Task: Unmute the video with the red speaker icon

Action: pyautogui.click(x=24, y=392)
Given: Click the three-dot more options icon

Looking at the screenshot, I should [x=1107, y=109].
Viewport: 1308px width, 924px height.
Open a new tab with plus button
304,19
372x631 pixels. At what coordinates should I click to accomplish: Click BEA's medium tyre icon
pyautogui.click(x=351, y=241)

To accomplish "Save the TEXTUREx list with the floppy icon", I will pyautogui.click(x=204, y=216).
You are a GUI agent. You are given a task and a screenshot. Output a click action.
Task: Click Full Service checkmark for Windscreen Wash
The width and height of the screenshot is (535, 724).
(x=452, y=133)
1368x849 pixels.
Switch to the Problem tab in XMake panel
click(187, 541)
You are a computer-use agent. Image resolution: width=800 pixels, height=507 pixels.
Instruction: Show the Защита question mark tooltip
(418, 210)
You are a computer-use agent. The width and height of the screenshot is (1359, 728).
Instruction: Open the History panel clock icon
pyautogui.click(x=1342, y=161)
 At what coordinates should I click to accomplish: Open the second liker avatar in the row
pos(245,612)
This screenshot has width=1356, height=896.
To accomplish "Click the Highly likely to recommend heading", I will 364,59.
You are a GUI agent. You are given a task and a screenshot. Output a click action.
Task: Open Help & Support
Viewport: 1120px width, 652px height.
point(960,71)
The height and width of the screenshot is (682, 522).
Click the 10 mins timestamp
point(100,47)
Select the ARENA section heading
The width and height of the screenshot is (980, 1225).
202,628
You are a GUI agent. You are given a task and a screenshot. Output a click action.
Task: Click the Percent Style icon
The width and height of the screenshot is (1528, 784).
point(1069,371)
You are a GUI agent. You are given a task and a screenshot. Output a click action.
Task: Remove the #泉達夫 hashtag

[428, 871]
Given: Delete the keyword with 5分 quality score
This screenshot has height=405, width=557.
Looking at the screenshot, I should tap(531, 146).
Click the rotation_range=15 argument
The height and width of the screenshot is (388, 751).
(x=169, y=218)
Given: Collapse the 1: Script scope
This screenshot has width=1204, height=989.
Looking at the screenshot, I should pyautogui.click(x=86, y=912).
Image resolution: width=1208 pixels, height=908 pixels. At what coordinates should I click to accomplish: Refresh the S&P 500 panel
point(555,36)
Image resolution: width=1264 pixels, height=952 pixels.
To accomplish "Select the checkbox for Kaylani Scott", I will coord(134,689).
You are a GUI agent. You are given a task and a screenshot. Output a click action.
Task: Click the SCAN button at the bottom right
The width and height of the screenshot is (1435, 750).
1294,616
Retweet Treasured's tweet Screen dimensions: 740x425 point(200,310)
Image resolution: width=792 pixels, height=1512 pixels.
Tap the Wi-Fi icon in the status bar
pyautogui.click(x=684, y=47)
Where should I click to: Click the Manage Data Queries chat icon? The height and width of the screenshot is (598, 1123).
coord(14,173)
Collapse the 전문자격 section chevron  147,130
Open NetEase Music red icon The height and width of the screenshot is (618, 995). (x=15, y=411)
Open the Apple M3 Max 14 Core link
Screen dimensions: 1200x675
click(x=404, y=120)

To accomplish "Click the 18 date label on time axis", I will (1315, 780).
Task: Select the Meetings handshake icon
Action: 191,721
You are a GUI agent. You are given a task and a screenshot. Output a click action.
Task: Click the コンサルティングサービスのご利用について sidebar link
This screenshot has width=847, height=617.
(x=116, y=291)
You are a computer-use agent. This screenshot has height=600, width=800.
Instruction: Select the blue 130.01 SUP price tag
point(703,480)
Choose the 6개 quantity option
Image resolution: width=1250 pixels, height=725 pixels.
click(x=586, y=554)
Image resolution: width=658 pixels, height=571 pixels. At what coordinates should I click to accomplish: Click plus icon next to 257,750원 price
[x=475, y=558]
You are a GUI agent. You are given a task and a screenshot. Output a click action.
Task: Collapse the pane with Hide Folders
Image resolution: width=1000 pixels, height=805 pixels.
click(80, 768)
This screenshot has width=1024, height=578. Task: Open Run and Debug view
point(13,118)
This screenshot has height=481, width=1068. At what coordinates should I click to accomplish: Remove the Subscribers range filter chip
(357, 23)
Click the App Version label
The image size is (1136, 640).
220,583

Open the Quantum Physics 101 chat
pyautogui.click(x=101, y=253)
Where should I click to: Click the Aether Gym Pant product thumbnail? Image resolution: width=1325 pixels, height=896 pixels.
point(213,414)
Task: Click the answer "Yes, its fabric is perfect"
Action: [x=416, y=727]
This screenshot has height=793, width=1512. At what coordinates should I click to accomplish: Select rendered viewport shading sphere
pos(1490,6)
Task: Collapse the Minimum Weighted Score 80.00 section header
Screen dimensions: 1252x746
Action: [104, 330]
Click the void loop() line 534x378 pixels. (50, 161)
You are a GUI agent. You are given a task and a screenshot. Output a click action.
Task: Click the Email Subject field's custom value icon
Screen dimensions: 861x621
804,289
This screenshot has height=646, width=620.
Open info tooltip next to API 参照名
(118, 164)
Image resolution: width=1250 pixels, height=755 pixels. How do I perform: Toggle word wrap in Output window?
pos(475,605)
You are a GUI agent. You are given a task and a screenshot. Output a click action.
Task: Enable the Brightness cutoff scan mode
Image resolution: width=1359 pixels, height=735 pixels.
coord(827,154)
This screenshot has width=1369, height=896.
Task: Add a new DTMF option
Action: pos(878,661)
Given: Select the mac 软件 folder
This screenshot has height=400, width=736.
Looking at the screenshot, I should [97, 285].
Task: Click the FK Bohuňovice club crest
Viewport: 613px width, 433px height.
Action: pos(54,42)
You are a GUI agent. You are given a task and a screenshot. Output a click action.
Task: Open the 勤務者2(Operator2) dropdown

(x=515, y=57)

*TASK DETAILS*:
Reproduce the lines above, substituting "screen automation agent" for every occurrence of "GUI agent" and leaving all other text unchanged.

*ANSWER TO THE PROBLEM*:
Task: Unmute the video with the red speaker icon

Action: pyautogui.click(x=24, y=392)
Given: Click the three-dot more options icon

Looking at the screenshot, I should [x=1107, y=109].
Viewport: 1308px width, 924px height.
Open a new tab with plus button
304,19
372x631 pixels. At what coordinates should I click to accomplish: Click BEA's medium tyre icon
pyautogui.click(x=351, y=241)

To accomplish "Save the TEXTUREx list with the floppy icon", I will pyautogui.click(x=204, y=216).
You are a screen automation agent. You are given a task and a screenshot. Output a click action.
Task: Click Full Service checkmark for Windscreen Wash
The width and height of the screenshot is (535, 724).
(x=452, y=133)
1368x849 pixels.
Switch to the Problem tab in XMake panel
click(187, 541)
You are a computer-use agent. Image resolution: width=800 pixels, height=507 pixels.
Instruction: Show the Защита question mark tooltip
(418, 210)
You are a computer-use agent. The width and height of the screenshot is (1359, 728).
Instruction: Open the History panel clock icon
pyautogui.click(x=1342, y=161)
 At what coordinates should I click to accomplish: Open the second liker avatar in the row
pos(245,612)
This screenshot has width=1356, height=896.
To accomplish "Click the Highly likely to recommend heading", I will 364,59.
You are a screen automation agent. You are given a task and a screenshot. Output a click action.
Task: Open Help & Support
Viewport: 1120px width, 652px height.
point(960,71)
The height and width of the screenshot is (682, 522).
Click the 10 mins timestamp
point(100,47)
Select the ARENA section heading
The width and height of the screenshot is (980, 1225).
202,628
You are a screen automation agent. You are given a task and a screenshot. Output a click action.
Task: Click the Percent Style icon
The width and height of the screenshot is (1528, 784).
point(1069,371)
You are a screen automation agent. You are given a task and a screenshot. Output a click action.
Task: Remove the #泉達夫 hashtag

[428, 871]
Given: Delete the keyword with 5分 quality score
This screenshot has height=405, width=557.
Looking at the screenshot, I should tap(531, 146).
Click the rotation_range=15 argument
The height and width of the screenshot is (388, 751).
(x=169, y=218)
Given: Collapse the 1: Script scope
This screenshot has width=1204, height=989.
Looking at the screenshot, I should pyautogui.click(x=86, y=912).
Image resolution: width=1208 pixels, height=908 pixels. At what coordinates should I click to accomplish: Refresh the S&P 500 panel
point(555,36)
Image resolution: width=1264 pixels, height=952 pixels.
To accomplish "Select the checkbox for Kaylani Scott", I will coord(134,689).
You are a screen automation agent. You are given a task and a screenshot. Output a click action.
Task: Click the SCAN button at the bottom right
The width and height of the screenshot is (1435, 750).
1294,616
Retweet Treasured's tweet Screen dimensions: 740x425 point(200,310)
Image resolution: width=792 pixels, height=1512 pixels.
Tap the Wi-Fi icon in the status bar
pyautogui.click(x=684, y=47)
Where should I click to: Click the Manage Data Queries chat icon? The height and width of the screenshot is (598, 1123).
coord(14,173)
Collapse the 전문자격 section chevron  147,130
Open NetEase Music red icon The height and width of the screenshot is (618, 995). (x=15, y=411)
Open the Apple M3 Max 14 Core link
Screen dimensions: 1200x675
click(x=404, y=120)

To accomplish "Click the 18 date label on time axis", I will (1315, 780).
Task: Select the Meetings handshake icon
Action: 191,721
You are a screen automation agent. You are given a task and a screenshot. Output a click action.
Task: Click the コンサルティングサービスのご利用について sidebar link
This screenshot has width=847, height=617.
(x=116, y=291)
You are a computer-use agent. This screenshot has height=600, width=800.
Instruction: Select the blue 130.01 SUP price tag
point(703,480)
Choose the 6개 quantity option
Image resolution: width=1250 pixels, height=725 pixels.
click(x=586, y=554)
Image resolution: width=658 pixels, height=571 pixels. At what coordinates should I click to accomplish: Click plus icon next to 257,750원 price
[x=475, y=558]
You are a screen automation agent. You are given a task and a screenshot. Output a click action.
Task: Collapse the pane with Hide Folders
Image resolution: width=1000 pixels, height=805 pixels.
click(80, 768)
This screenshot has width=1024, height=578. Task: Open Run and Debug view
point(13,118)
This screenshot has height=481, width=1068. At what coordinates should I click to accomplish: Remove the Subscribers range filter chip
(357, 23)
Click the App Version label
The image size is (1136, 640).
220,583

Open the Quantum Physics 101 chat
pyautogui.click(x=101, y=253)
Where should I click to: Click the Aether Gym Pant product thumbnail? Image resolution: width=1325 pixels, height=896 pixels.
point(213,414)
Task: Click the answer "Yes, its fabric is perfect"
Action: [x=416, y=727]
This screenshot has height=793, width=1512. At what coordinates should I click to accomplish: Select rendered viewport shading sphere
pos(1490,6)
Task: Collapse the Minimum Weighted Score 80.00 section header
Screen dimensions: 1252x746
Action: [104, 330]
Click the void loop() line 534x378 pixels. (50, 161)
You are a screen automation agent. You are given a task and a screenshot. Output a click action.
Task: Click the Email Subject field's custom value icon
Screen dimensions: 861x621
804,289
This screenshot has height=646, width=620.
Open info tooltip next to API 参照名
(118, 164)
Image resolution: width=1250 pixels, height=755 pixels. How do I perform: Toggle word wrap in Output window?
pos(475,605)
You are a screen automation agent. You are given a task and a screenshot. Output a click action.
Task: Enable the Brightness cutoff scan mode
Image resolution: width=1359 pixels, height=735 pixels.
coord(827,154)
This screenshot has width=1369, height=896.
Task: Add a new DTMF option
Action: pos(878,661)
Given: Select the mac 软件 folder
This screenshot has height=400, width=736.
Looking at the screenshot, I should [97, 285].
Task: Click the FK Bohuňovice club crest
Viewport: 613px width, 433px height.
Action: pos(54,42)
You are a screen automation agent. You are given a task and a screenshot. Output a click action.
Task: Open the 勤務者2(Operator2) dropdown

(x=515, y=57)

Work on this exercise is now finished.